§ Task description: Please find the lines in the following records that hold "computer", and copy them.

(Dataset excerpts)
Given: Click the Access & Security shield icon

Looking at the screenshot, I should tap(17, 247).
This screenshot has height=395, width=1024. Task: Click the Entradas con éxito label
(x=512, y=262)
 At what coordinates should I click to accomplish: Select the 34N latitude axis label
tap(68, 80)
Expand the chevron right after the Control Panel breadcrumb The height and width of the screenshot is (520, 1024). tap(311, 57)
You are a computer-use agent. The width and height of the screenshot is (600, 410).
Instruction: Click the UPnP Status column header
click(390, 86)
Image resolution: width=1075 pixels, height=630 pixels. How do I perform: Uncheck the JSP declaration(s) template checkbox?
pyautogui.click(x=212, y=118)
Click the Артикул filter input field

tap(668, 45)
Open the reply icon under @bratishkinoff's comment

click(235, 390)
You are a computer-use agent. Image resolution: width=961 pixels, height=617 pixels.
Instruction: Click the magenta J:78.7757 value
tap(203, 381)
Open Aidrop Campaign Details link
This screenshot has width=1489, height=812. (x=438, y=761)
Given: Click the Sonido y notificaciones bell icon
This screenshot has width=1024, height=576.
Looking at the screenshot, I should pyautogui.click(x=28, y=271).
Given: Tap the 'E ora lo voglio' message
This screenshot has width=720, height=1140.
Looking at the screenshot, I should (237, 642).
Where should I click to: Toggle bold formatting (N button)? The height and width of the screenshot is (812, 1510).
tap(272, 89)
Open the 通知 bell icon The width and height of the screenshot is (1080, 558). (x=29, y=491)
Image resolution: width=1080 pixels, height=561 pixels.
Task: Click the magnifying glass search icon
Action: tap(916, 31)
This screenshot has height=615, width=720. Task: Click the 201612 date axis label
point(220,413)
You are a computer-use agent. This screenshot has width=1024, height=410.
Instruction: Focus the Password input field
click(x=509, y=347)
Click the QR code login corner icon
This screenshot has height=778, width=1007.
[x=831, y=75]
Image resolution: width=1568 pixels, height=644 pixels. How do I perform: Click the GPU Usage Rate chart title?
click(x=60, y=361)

§ Solution to the exercise:
You are a computer-use agent. The width and height of the screenshot is (600, 410).
You are a computer-use agent. Image resolution: width=961 pixels, height=617 pixels.
You are a computer-use agent. This screenshot has width=1024, height=410.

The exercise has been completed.